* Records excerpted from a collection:

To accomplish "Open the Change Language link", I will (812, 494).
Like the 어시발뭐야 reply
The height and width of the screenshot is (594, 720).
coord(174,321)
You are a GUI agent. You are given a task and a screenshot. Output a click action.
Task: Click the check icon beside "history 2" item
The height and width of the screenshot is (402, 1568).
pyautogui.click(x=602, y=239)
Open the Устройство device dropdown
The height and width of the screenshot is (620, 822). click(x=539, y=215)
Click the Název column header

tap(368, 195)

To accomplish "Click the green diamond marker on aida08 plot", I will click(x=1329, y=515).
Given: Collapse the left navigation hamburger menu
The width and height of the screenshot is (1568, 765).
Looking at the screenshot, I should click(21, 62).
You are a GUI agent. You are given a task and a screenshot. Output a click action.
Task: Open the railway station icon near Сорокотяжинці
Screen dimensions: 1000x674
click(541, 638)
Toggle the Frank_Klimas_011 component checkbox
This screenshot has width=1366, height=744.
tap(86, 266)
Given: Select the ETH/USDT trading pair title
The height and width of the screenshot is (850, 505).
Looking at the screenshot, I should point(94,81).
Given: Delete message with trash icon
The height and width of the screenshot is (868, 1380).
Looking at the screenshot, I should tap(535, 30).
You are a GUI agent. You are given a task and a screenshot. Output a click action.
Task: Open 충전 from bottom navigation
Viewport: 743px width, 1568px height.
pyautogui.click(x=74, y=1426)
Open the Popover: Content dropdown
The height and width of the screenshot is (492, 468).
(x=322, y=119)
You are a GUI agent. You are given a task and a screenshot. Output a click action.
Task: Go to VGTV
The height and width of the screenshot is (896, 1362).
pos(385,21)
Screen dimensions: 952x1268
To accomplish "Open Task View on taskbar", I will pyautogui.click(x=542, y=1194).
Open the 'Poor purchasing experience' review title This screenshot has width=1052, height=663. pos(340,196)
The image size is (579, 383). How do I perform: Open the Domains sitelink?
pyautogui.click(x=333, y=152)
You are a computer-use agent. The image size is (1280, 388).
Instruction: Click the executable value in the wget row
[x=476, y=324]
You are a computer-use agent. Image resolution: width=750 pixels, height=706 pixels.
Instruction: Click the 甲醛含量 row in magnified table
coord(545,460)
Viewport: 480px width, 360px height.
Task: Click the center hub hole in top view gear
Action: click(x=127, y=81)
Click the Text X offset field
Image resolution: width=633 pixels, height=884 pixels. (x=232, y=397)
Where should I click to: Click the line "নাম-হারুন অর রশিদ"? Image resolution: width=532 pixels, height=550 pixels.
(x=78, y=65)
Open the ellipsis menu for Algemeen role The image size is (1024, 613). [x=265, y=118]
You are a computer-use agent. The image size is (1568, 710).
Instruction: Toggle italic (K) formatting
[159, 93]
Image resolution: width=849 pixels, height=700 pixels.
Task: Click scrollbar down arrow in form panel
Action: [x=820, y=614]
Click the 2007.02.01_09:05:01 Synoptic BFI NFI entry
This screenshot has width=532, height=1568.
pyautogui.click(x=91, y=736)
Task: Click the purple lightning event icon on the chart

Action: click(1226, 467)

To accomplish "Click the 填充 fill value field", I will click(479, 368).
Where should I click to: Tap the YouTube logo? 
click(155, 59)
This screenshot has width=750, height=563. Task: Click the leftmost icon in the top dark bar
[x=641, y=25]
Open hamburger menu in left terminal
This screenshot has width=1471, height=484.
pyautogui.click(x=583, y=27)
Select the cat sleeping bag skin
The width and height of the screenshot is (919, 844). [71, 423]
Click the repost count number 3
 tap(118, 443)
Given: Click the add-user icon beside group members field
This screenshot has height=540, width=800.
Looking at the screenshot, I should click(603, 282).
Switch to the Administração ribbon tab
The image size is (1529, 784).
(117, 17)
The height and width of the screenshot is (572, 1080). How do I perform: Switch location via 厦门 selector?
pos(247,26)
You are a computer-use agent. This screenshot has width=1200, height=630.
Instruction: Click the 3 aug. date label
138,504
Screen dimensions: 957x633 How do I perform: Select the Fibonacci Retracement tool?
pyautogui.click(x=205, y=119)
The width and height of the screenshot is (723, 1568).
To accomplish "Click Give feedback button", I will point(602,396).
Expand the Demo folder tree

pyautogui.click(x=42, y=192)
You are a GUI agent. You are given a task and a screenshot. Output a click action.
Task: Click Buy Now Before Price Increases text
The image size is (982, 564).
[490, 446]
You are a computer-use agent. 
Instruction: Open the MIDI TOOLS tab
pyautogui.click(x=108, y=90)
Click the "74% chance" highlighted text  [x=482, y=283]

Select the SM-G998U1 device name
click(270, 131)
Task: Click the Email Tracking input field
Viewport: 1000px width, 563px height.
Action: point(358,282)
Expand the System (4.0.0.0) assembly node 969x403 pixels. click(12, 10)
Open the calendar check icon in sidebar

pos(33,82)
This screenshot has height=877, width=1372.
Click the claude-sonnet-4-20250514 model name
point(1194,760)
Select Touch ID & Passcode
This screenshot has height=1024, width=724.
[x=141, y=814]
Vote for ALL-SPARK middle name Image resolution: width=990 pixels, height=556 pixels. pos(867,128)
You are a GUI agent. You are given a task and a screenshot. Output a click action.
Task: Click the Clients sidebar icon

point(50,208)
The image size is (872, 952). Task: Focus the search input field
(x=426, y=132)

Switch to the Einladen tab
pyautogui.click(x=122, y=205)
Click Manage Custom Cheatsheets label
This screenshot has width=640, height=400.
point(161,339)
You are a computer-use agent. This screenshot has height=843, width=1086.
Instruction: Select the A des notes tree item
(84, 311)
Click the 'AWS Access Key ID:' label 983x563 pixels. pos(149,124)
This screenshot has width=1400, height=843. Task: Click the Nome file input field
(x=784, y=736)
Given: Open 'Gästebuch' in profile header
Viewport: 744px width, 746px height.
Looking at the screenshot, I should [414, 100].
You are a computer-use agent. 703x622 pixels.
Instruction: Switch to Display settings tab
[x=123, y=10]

* Written instruction: Could you write out all of the lines above, word for word and character for character?

* Exercise response:
To accomplish "Open the Change Language link", I will (812, 494).
Like the 어시발뭐야 reply
The height and width of the screenshot is (594, 720).
coord(174,321)
You are a GUI agent. You are given a task and a screenshot. Output a click action.
Task: Click the check icon beside "history 2" item
The height and width of the screenshot is (402, 1568).
pyautogui.click(x=602, y=239)
Open the Устройство device dropdown
The height and width of the screenshot is (620, 822). click(x=539, y=215)
Click the Název column header

tap(368, 195)

To accomplish "Click the green diamond marker on aida08 plot", I will click(x=1329, y=515).
Given: Collapse the left navigation hamburger menu
The width and height of the screenshot is (1568, 765).
Looking at the screenshot, I should click(21, 62).
You are a GUI agent. You are given a task and a screenshot. Output a click action.
Task: Open the railway station icon near Сорокотяжинці
Screen dimensions: 1000x674
click(541, 638)
Toggle the Frank_Klimas_011 component checkbox
This screenshot has width=1366, height=744.
tap(86, 266)
Given: Select the ETH/USDT trading pair title
The height and width of the screenshot is (850, 505).
Looking at the screenshot, I should point(94,81).
Given: Delete message with trash icon
The height and width of the screenshot is (868, 1380).
Looking at the screenshot, I should tap(535, 30).
You are a GUI agent. You are given a task and a screenshot. Output a click action.
Task: Open 충전 from bottom navigation
Viewport: 743px width, 1568px height.
pyautogui.click(x=74, y=1426)
Open the Popover: Content dropdown
The height and width of the screenshot is (492, 468).
(x=322, y=119)
You are a GUI agent. You are given a task and a screenshot. Output a click action.
Task: Go to VGTV
The height and width of the screenshot is (896, 1362).
pos(385,21)
Screen dimensions: 952x1268
To accomplish "Open Task View on taskbar", I will pyautogui.click(x=542, y=1194).
Open the 'Poor purchasing experience' review title This screenshot has width=1052, height=663. pos(340,196)
The image size is (579, 383). How do I perform: Open the Domains sitelink?
pyautogui.click(x=333, y=152)
You are a computer-use agent. The image size is (1280, 388).
Instruction: Click the executable value in the wget row
[x=476, y=324]
You are a computer-use agent. Image resolution: width=750 pixels, height=706 pixels.
Instruction: Click the 甲醛含量 row in magnified table
coord(545,460)
Viewport: 480px width, 360px height.
Task: Click the center hub hole in top view gear
Action: click(x=127, y=81)
Click the Text X offset field
Image resolution: width=633 pixels, height=884 pixels. (x=232, y=397)
Where should I click to: Click the line "নাম-হারুন অর রশিদ"? Image resolution: width=532 pixels, height=550 pixels.
(x=78, y=65)
Open the ellipsis menu for Algemeen role The image size is (1024, 613). [x=265, y=118]
You are a computer-use agent. The image size is (1568, 710).
Instruction: Toggle italic (K) formatting
[159, 93]
Image resolution: width=849 pixels, height=700 pixels.
Task: Click scrollbar down arrow in form panel
Action: [x=820, y=614]
Click the 2007.02.01_09:05:01 Synoptic BFI NFI entry
This screenshot has width=532, height=1568.
pyautogui.click(x=91, y=736)
Task: Click the purple lightning event icon on the chart

Action: click(1226, 467)

To accomplish "Click the 填充 fill value field", I will click(479, 368).
Where should I click to: Tap the YouTube logo? 
click(155, 59)
This screenshot has width=750, height=563. Task: Click the leftmost icon in the top dark bar
[x=641, y=25]
Open hamburger menu in left terminal
This screenshot has width=1471, height=484.
pyautogui.click(x=583, y=27)
Select the cat sleeping bag skin
The width and height of the screenshot is (919, 844). [71, 423]
Click the repost count number 3
 tap(118, 443)
Given: Click the add-user icon beside group members field
This screenshot has height=540, width=800.
Looking at the screenshot, I should click(603, 282).
Switch to the Administração ribbon tab
The image size is (1529, 784).
(117, 17)
The height and width of the screenshot is (572, 1080). How do I perform: Switch location via 厦门 selector?
pos(247,26)
You are a computer-use agent. This screenshot has width=1200, height=630.
Instruction: Click the 3 aug. date label
138,504
Screen dimensions: 957x633 How do I perform: Select the Fibonacci Retracement tool?
pyautogui.click(x=205, y=119)
The width and height of the screenshot is (723, 1568).
To accomplish "Click Give feedback button", I will point(602,396).
Expand the Demo folder tree

pyautogui.click(x=42, y=192)
You are a GUI agent. You are given a task and a screenshot. Output a click action.
Task: Click Buy Now Before Price Increases text
The image size is (982, 564).
[490, 446]
You are a computer-use agent. 
Instruction: Open the MIDI TOOLS tab
pyautogui.click(x=108, y=90)
Click the "74% chance" highlighted text  [x=482, y=283]

Select the SM-G998U1 device name
click(270, 131)
Task: Click the Email Tracking input field
Viewport: 1000px width, 563px height.
Action: point(358,282)
Expand the System (4.0.0.0) assembly node 969x403 pixels. click(12, 10)
Open the calendar check icon in sidebar

pos(33,82)
This screenshot has height=877, width=1372.
Click the claude-sonnet-4-20250514 model name
point(1194,760)
Select Touch ID & Passcode
This screenshot has height=1024, width=724.
[x=141, y=814]
Vote for ALL-SPARK middle name Image resolution: width=990 pixels, height=556 pixels. pos(867,128)
You are a GUI agent. You are given a task and a screenshot. Output a click action.
Task: Click the Clients sidebar icon

point(50,208)
The image size is (872, 952). Task: Focus the search input field
(x=426, y=132)

Switch to the Einladen tab
pyautogui.click(x=122, y=205)
Click Manage Custom Cheatsheets label
This screenshot has width=640, height=400.
point(161,339)
You are a computer-use agent. This screenshot has height=843, width=1086.
Instruction: Select the A des notes tree item
(84, 311)
Click the 'AWS Access Key ID:' label 983x563 pixels. pos(149,124)
This screenshot has width=1400, height=843. Task: Click the Nome file input field
(x=784, y=736)
Given: Open 'Gästebuch' in profile header
Viewport: 744px width, 746px height.
Looking at the screenshot, I should [414, 100].
You are a computer-use agent. 703x622 pixels.
Instruction: Switch to Display settings tab
[x=123, y=10]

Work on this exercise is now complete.